Sur le Clemenceau spécifiquement, nous avons travaillé avec des associations de lutte contre l’amiante, de défense des droits de l’homme et des syndicats, en France et en Inde. Enfin, nous avons réussi à articuler un travail d’expertise, d’information et de lobby avec des actions de visibilité forte qui ont permis de mobiliser largement le public ce qui nous a mené à remporter une belle victoire collective. »
Porte-parole de l’alliance, il est l’un des principaux négociateurs du Grenelle de l’Environnement
Il a été un des fondateurs et le porte-parole de l’Alliance pour la planète un important rassemblement d’organisations écologistes.
Au cours du Grenelle de l’environnement il a été l’un des principaux négociateurs.
2008 : cap sur l’Europe et l’écologie politique !
Le 1er septembre 2008 il annonce qu’il quitte Greenpeace pour rejoindre Europe Écologie.

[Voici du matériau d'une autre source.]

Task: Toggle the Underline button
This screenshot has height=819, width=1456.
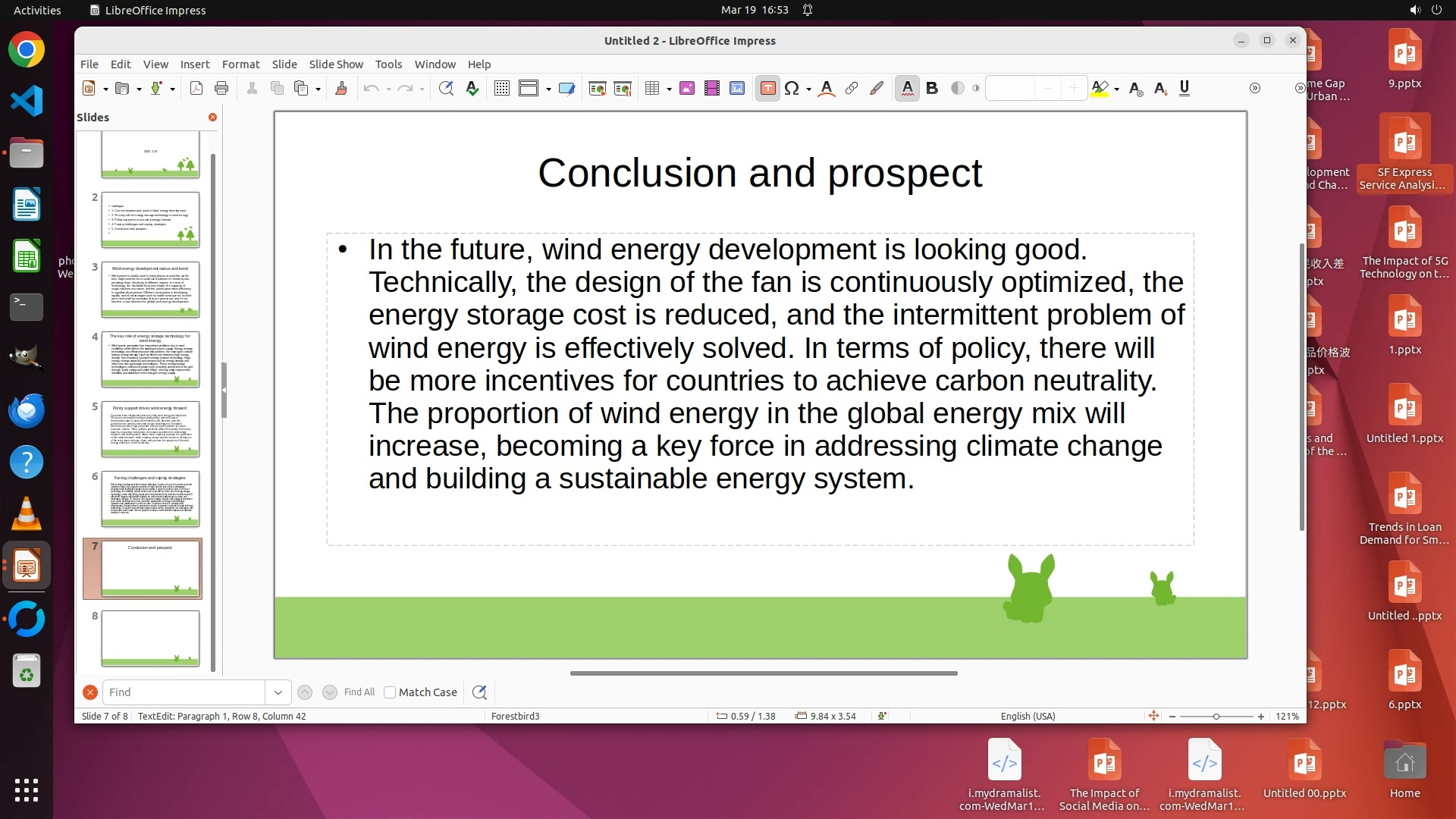Action: coord(1185,89)
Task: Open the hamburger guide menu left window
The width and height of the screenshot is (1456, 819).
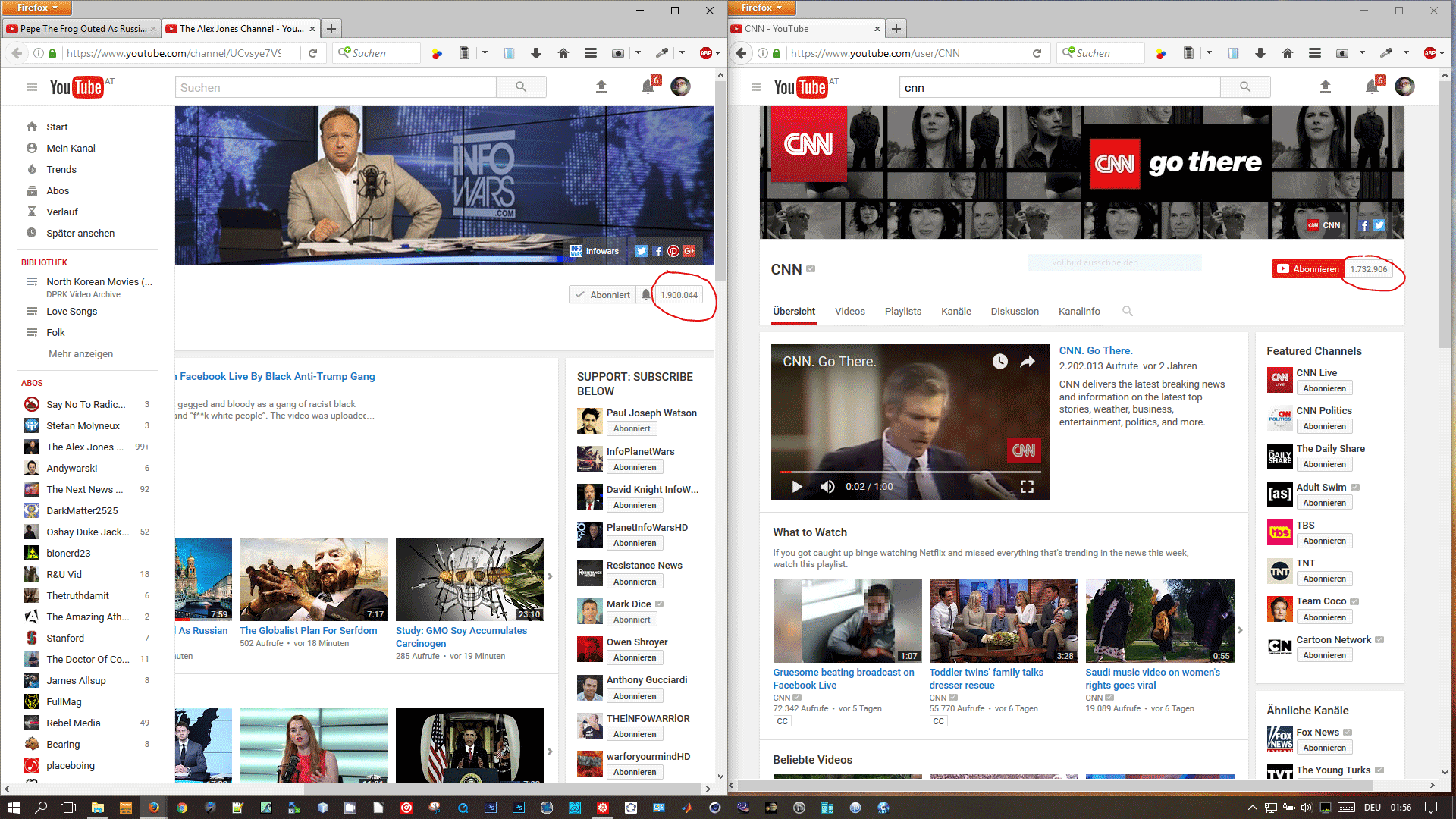Action: pyautogui.click(x=32, y=87)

Il s’explique alors sur sur ce choix dans un article dans Libération le 3 septembre 2008 :
« Le 1er septembre, j’ai quitté Greenpeace - qui a pour principe l’indépendance politique - afin de rejoindre cette initiative de rassemblement pour les européennes. (...) Les ONG remplissent leur rôle de contre-pouvoir, les citoyens restent mobilisés, mais côté politique ça ne suit pas. Les partis comme le gouvernement font des discours, mais il y a un manque de constance et de courage dans la mise en œuvre. Notre ambition est de rassembler large sur l’environnement et d’incarner un mouvement qui existe implicitement dans la société. Aucun parti politique, y compris les Verts, n’en est capable.(...)
Notre offre politique c’est l’écologie d’abord. L’impératif écologique nous oblige à repenser notre modèle économique et social. Si je suis contraint de quitter Greenpeace, de sortir de mon rôle de contre-pouvoir, c’est que face à la crise écologique, l’offre politique est insatisfaisante voire indigente. A nous d’incarner cet espace qui représente largement plus de 10 %» [1].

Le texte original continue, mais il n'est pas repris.